Menu
News
EkBis
New Economy
Kabar Finansial
Sport & Lifestyle
Video
    Indeks
      About Us
        Social Media

        Karena Muslim, Menteri di Inggris Harus Rela Dipecat dari Jabatannya

        Karena Muslim, Menteri di Inggris Harus Rela Dipecat dari Jabatannya Kredit Foto: Unsplash/Chris Lawton
        Warta Ekonomi, Jakarta -

        Seorang anggota parlemen Inggris mengungkap bahwa dirinya telah dipecat dari pekerjaan kementerian, sebagian karena jati dirinya sebagai muslim membuat rekan-rekannya merasa tidak nyaman.
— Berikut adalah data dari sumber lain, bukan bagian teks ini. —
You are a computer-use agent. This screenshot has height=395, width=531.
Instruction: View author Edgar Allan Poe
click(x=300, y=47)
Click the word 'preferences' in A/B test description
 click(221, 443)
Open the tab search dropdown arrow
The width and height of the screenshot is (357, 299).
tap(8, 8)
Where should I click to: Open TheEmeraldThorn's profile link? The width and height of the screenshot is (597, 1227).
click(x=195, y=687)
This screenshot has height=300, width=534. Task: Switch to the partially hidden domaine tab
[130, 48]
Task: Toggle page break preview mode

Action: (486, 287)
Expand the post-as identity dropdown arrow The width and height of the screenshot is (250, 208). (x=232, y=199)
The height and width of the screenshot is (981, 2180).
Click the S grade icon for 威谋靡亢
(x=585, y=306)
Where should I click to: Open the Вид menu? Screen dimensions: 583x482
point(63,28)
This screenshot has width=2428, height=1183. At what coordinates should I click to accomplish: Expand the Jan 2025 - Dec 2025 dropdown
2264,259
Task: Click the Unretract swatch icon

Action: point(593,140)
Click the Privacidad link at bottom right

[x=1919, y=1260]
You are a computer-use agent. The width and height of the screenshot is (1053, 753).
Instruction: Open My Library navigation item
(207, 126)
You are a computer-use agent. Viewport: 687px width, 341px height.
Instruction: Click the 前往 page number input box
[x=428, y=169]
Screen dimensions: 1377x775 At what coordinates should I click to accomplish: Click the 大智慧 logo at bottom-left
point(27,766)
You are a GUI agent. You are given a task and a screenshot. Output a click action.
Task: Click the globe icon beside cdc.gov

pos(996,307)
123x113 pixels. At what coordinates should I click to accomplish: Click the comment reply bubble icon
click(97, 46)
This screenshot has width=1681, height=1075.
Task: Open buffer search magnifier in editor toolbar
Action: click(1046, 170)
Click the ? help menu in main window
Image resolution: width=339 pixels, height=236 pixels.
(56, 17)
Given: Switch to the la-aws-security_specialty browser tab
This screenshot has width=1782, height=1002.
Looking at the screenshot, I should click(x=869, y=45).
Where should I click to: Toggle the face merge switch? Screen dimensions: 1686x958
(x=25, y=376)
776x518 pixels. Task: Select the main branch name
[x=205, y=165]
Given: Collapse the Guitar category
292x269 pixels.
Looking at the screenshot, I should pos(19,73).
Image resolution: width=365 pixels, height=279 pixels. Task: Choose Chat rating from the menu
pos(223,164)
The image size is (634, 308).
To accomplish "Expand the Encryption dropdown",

        Seperti diungkap Sunday Times, Nusrat Ghani dulunya bekerja di pemerintahan yang dikuasai Partai Konservatif pimpinan Perdana Menteri (PM) Boris Johnson. Ghani, yang berusia 49 tahun, mulai kehilangan pekerjaannya sebagai menteri transportasi junior pada Februari 2020. 

        Kepada surat kabar itu, Ghani pun mengaku diberi tahu oleh 'whip', istilah untuk penegak disiplin parlemen Inggris, bahwa 'kemuslimannya' telah diangkat sebagai isu dalam pemecatannya. 

        Baca Juga: Bikin Sejarah, Joe Biden Calonkan Wanita Muslim Jadi Hakim Federal

        Hingga kini, belum ada tanggapan dari kantor Johnson di Downing Street soal masalah pemecatan Ghani. Namun, kepala whip parlemen, Mark Spencer, mengatakan bahwa dialah pihak yang menjadi pusat tuduhan Ghani. Kemudian melalui Twitternya, Spencer menyebut bahwa tudingan itu salah dan hanya fitnah belaka.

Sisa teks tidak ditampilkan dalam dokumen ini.